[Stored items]
******************************

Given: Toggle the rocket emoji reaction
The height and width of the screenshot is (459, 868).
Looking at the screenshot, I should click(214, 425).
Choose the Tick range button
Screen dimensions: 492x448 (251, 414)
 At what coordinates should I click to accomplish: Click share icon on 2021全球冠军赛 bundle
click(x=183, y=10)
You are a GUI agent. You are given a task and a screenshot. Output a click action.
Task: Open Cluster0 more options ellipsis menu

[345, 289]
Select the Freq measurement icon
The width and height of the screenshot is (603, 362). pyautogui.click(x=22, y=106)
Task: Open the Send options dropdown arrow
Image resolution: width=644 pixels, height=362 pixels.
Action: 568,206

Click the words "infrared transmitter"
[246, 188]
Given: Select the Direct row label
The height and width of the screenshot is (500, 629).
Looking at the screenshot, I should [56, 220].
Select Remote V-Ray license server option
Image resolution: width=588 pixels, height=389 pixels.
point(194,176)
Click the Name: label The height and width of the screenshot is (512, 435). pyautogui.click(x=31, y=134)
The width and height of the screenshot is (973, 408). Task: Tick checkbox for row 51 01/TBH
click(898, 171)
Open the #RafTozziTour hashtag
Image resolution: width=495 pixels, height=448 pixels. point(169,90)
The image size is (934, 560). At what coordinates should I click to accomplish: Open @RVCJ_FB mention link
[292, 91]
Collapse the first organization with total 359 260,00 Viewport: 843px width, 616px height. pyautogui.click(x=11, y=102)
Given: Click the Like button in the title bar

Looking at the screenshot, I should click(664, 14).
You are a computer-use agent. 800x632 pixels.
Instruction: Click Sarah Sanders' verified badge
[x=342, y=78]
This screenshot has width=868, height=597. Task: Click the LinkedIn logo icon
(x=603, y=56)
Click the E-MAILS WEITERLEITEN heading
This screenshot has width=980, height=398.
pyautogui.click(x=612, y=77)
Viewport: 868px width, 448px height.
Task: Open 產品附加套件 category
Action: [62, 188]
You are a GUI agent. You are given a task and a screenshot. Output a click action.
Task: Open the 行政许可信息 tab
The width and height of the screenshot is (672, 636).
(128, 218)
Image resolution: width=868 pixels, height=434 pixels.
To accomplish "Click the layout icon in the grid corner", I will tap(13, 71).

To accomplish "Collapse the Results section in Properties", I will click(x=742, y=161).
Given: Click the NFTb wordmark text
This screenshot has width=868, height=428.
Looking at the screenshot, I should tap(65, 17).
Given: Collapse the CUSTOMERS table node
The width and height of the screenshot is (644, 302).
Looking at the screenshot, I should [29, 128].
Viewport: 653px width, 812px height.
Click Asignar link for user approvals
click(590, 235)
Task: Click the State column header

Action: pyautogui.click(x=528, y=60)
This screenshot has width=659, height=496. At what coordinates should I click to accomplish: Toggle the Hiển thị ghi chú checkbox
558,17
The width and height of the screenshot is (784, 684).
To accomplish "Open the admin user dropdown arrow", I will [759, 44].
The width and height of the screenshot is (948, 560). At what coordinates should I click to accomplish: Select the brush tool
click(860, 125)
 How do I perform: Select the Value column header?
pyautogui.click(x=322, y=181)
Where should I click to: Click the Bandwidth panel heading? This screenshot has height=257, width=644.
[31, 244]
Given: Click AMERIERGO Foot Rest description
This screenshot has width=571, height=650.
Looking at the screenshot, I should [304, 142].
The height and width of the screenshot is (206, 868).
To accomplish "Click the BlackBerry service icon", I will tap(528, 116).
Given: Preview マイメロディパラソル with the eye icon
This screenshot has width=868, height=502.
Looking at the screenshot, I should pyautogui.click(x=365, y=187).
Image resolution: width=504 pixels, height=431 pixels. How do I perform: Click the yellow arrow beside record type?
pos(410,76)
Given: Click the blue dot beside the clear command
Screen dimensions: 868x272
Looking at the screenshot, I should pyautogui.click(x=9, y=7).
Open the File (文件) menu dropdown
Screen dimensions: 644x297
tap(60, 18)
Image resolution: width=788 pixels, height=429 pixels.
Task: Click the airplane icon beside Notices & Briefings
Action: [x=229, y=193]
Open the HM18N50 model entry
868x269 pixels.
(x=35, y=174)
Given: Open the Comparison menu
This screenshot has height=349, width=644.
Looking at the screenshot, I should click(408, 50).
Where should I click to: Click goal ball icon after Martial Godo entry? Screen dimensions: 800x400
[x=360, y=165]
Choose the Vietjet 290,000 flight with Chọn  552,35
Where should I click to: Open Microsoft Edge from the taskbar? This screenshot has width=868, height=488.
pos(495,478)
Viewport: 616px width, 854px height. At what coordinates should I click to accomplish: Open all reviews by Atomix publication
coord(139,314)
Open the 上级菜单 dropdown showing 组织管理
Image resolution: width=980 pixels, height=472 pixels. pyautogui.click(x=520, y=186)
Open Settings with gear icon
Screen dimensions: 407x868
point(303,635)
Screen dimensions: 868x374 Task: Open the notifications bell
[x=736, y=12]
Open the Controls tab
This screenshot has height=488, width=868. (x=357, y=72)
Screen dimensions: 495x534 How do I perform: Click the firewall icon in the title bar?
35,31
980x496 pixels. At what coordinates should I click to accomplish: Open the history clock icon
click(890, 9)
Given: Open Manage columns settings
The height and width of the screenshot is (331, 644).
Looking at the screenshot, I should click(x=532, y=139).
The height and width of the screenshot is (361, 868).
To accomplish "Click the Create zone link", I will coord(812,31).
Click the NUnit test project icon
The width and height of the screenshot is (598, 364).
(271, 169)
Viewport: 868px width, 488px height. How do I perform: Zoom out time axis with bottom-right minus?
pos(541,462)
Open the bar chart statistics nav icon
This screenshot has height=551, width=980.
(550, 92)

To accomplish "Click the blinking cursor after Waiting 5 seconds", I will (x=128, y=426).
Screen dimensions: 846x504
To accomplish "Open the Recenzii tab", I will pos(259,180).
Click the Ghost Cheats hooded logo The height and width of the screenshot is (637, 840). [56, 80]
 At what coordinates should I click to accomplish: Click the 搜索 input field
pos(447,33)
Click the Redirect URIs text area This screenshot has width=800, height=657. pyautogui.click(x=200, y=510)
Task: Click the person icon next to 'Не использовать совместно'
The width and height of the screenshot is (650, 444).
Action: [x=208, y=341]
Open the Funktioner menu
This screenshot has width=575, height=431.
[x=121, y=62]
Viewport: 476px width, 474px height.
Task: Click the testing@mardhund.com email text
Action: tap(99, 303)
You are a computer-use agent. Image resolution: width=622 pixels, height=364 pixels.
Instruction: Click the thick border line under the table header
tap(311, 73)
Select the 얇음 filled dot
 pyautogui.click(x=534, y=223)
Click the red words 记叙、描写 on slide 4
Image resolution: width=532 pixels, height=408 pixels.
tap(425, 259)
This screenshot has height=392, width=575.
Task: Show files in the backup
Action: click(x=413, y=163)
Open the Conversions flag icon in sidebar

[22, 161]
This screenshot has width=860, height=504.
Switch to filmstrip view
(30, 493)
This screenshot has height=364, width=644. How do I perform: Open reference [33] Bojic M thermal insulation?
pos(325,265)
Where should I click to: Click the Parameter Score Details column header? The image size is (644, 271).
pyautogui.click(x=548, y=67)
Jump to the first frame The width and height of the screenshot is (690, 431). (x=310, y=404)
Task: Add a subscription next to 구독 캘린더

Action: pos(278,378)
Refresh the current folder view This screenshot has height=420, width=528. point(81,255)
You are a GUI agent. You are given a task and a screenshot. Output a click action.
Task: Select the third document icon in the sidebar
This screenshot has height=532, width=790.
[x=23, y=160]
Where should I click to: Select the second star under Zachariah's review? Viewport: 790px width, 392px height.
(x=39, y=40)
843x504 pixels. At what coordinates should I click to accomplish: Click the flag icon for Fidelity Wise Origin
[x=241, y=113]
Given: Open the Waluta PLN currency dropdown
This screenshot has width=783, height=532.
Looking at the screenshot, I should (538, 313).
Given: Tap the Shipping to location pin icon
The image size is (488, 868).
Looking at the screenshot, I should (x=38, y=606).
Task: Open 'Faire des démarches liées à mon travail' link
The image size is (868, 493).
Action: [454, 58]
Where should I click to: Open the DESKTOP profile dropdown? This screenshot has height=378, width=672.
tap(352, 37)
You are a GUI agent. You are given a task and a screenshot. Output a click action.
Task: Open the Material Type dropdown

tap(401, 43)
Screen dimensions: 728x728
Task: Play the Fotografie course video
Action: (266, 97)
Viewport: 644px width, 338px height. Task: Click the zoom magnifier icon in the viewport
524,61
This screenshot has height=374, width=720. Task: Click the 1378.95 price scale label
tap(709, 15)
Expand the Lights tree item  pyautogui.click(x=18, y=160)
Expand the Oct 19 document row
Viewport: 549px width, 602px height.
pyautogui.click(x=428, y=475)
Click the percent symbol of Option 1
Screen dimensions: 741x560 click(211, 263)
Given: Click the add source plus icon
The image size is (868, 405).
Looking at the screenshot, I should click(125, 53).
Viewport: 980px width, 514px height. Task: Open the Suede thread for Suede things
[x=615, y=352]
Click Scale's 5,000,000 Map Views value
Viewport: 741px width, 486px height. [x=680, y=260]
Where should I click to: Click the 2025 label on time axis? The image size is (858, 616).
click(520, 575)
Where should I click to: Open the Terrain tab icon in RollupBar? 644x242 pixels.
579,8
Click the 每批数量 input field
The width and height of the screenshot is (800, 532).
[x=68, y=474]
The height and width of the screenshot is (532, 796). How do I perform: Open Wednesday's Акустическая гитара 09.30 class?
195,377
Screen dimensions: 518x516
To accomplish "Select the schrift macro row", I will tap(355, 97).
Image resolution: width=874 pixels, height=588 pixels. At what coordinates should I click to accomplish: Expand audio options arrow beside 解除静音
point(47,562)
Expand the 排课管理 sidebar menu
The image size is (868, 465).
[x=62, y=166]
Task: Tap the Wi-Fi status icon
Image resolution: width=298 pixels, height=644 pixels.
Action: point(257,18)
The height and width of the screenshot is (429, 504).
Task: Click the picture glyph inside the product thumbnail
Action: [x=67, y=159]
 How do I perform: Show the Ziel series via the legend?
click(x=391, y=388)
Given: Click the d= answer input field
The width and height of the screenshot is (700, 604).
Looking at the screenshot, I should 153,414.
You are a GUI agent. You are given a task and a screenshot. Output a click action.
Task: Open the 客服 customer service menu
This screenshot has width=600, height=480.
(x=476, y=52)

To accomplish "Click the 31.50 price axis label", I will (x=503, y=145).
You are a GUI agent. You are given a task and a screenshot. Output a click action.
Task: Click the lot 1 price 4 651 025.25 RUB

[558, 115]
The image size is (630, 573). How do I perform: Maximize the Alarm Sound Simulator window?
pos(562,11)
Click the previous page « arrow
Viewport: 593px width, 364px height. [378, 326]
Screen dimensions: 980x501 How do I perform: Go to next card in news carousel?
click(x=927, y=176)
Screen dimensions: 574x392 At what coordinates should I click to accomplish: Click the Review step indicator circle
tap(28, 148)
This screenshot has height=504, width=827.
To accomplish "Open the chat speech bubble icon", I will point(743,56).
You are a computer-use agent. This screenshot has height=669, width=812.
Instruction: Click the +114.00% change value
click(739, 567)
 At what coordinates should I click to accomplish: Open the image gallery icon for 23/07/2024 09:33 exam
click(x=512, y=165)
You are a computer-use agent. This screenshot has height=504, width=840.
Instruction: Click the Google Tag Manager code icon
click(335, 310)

******************************

→ Exercise directions
The lines to return are those in the entries above that include "computer".

→ Reply
You are a computer-use agent. 800x632 pixels.
You are a computer-use agent. Image resolution: width=622 pixels, height=364 pixels.
You are a computer-use agent. This screenshot has height=669, width=812.
You are a computer-use agent. This screenshot has height=504, width=840.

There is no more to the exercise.